The need for investment in the broken system of education is known (http://bit.ly/2bIEH52) and felt on the ground by parents who are forced to send their children to private tutors—in effect spending twice to educate the child once. More and more parents are sending children to private schools despite the higher spend on education. Migrating from blackboards to digital boards is a grand idea—provided the thousands of schools that have no electricity are first lit up. The pitiable state of public health care is validated by the fact that over 75 per cent of people are forced to fork out money to private health care providers—this despite the fact that the spend by the Centre and states has doubled to `2.25 lakh crore.
The grief of the people is about expectations and about the inequities in the system. Start-ups in Bengaluru and Mumbai are struggling with notices that treat capital raised for the venture as income. The evangelism of self-employment is not followed up by change on the ground.
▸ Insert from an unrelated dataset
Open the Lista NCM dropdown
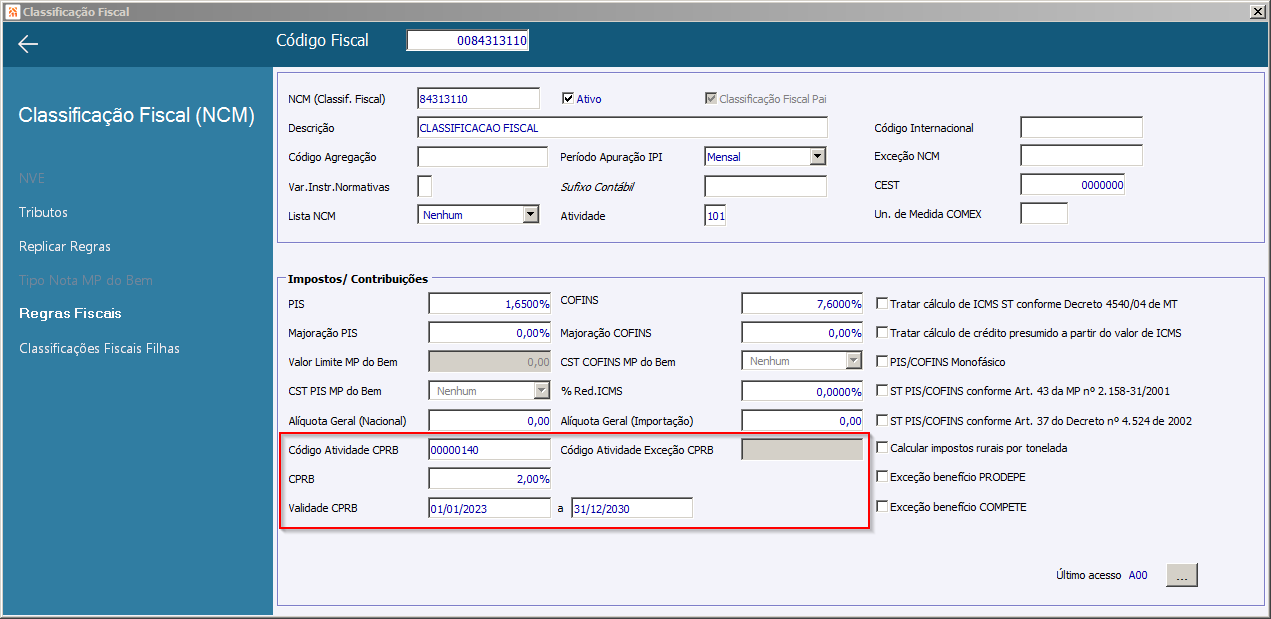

Those providing services, for instance, are subject to 18 per cent GST, with little scope of set-off and income tax resulting in higher outgoes than those, perhaps, of many corporates.
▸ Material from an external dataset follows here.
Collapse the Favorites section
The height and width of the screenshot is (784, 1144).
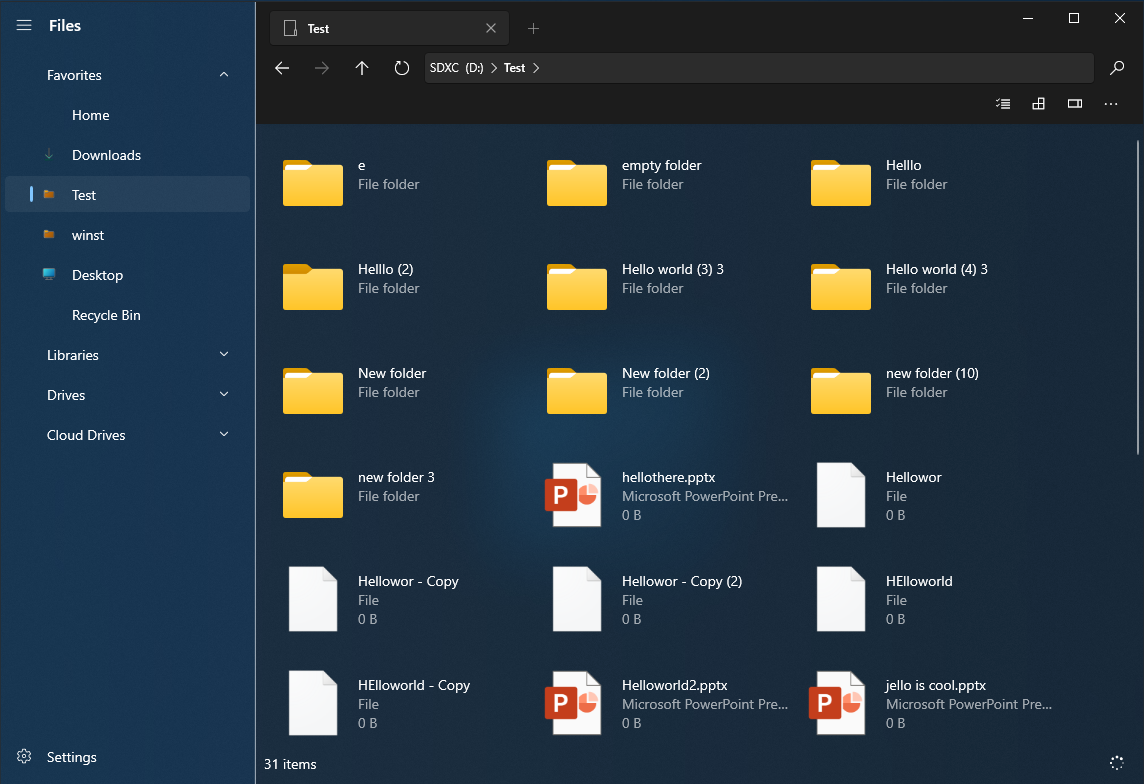click(x=223, y=74)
The anguish is about the unbearable burden of sameness. It is about the perpetuation of the excess of cess, of financial and administrative inefficiency. It is about value destruction and erosion of public wealth. It is about the fact that after Indra Dhanush, Gyaan Sangam, Bureau of Bank Boards and many sermons, public sector banks are still in the ICU. It is about the fact that the railways need to ask the Army to build bridges. It is about the fact that PSUs continue to lose over `70 crore every day and that new PSUs are under construction. It is about the fact that of the `6 lakh crore borrowed by the government, over `5.75 lakh crore goes to pay interest, and that much of the debate is about taxes and taxpayers and very little about expenditure efficiency—what happened to the Bimal Jalan Expenditure Management Commission report?
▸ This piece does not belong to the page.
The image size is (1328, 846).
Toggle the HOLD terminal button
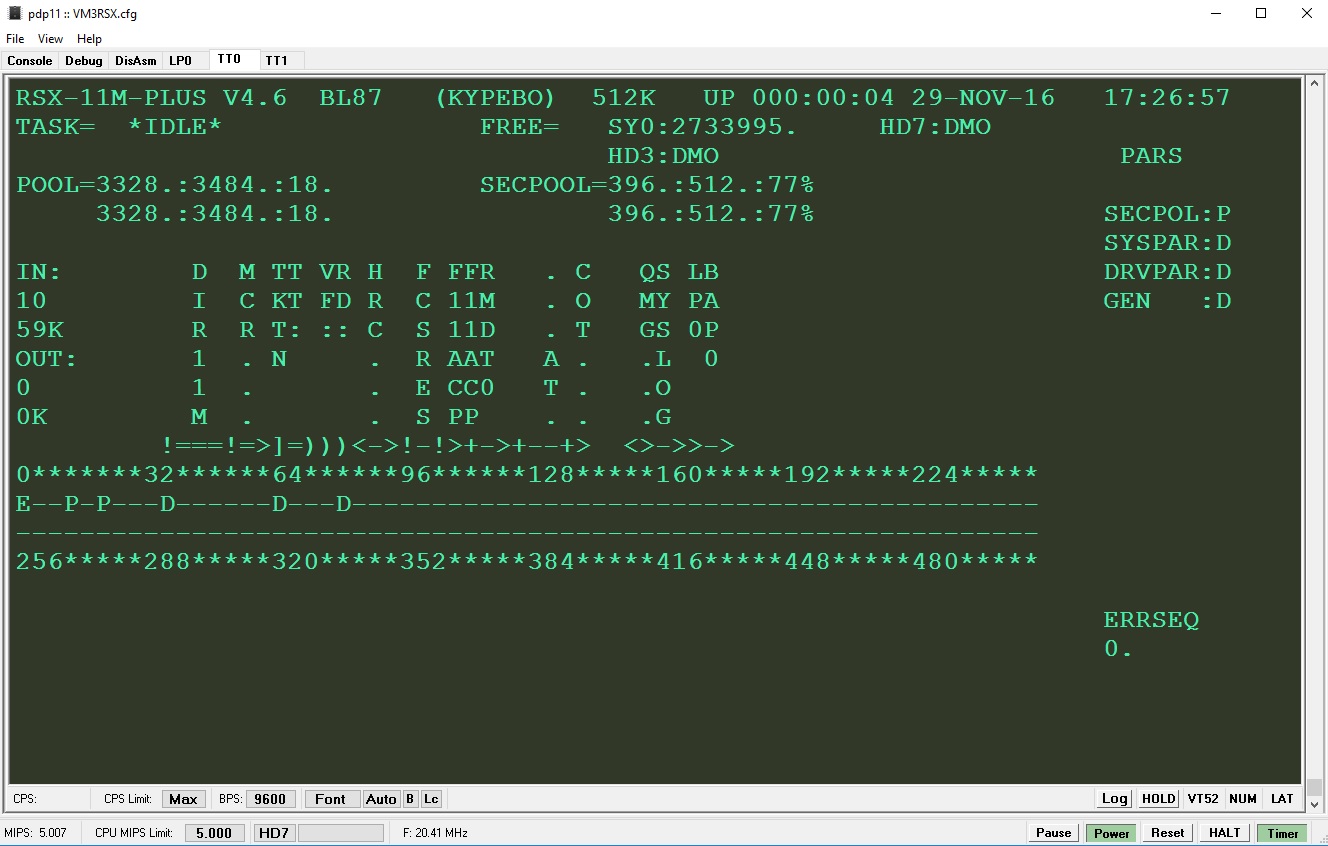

The 2014 mandate was against corruption, bottom-of-the-pyramid electoral economics. This government has articulated new ideas. The issue is not about articulation of intent but about execution of intention. The promise of 100 new cities became smart cities and morphed into dumb policies. Make in India is daunted by the persistence of permission raj. Swachch Bharat is mired in the failure of states to provide funds, functions and functionaries to panchayats and municipalities. Skill India is now under a new minister in a new avatar—ideally it should be left to the states to design PPPs with the private sector.
The anger of the middle class is about relief that was expected and which is not in the budget. The sentiments expressed on social media reflect the angst about governance at large—it is about expectations of change that is stalled and yet to arrive.